TASK ITEM =>
Nothing but the lines from the one with "Click the AOAI Forum Members group label" through the end of the data should be set down, each exactly as written, and no picture should be included.

──────────────────────────────

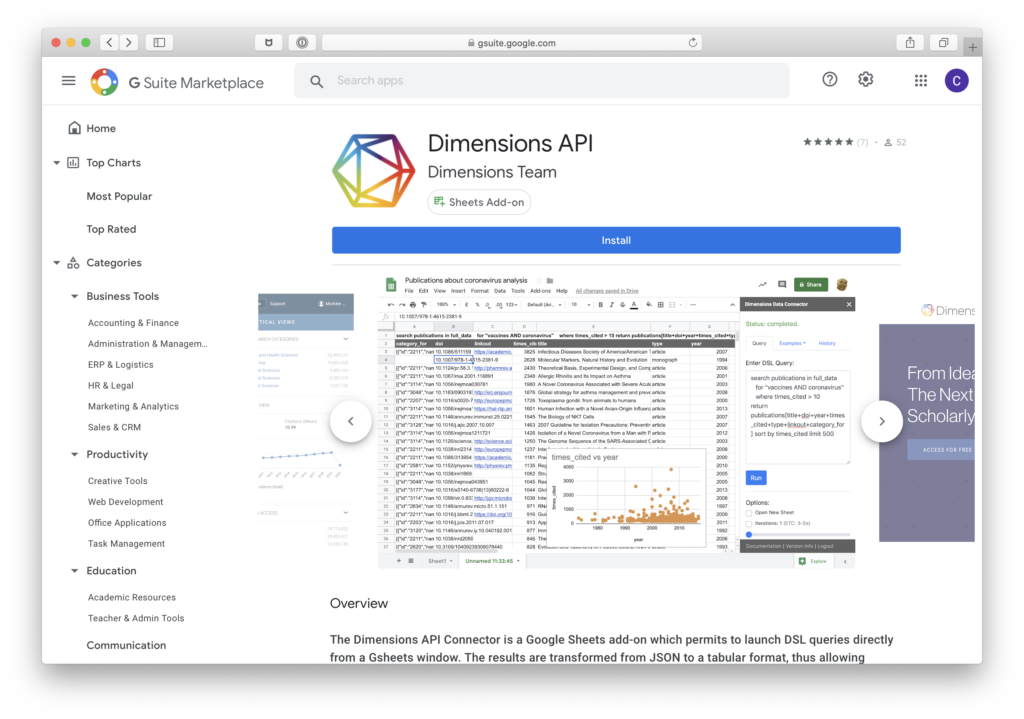The image size is (1024, 719).
Task: Collapse the Top Charts section
Action: [56, 163]
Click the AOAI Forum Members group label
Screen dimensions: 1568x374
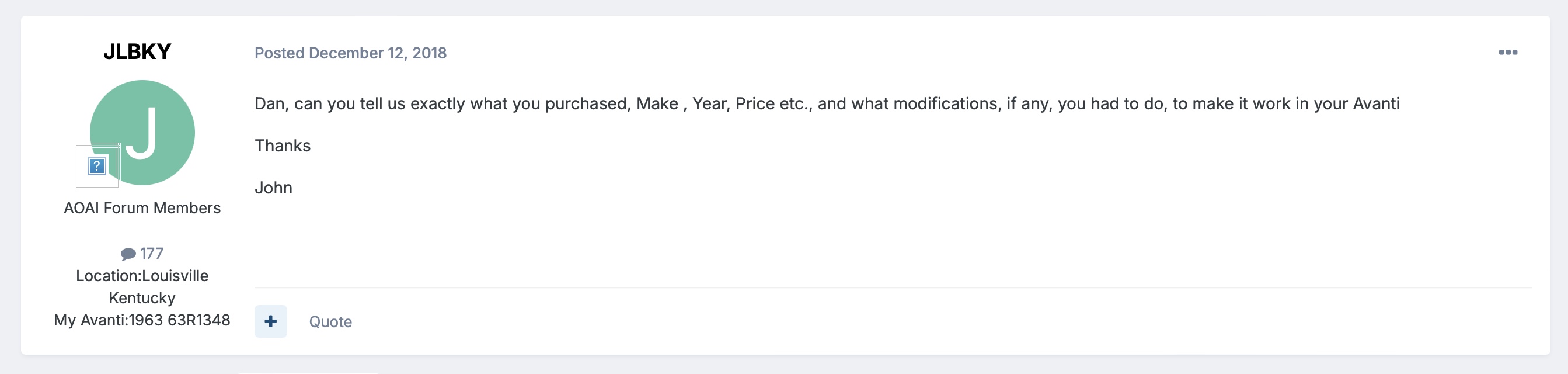pyautogui.click(x=142, y=208)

──────────────────────────────

SOLUTION BELOW =>
Click the AOAI Forum Members group label
Screen dimensions: 1568x374
pyautogui.click(x=142, y=208)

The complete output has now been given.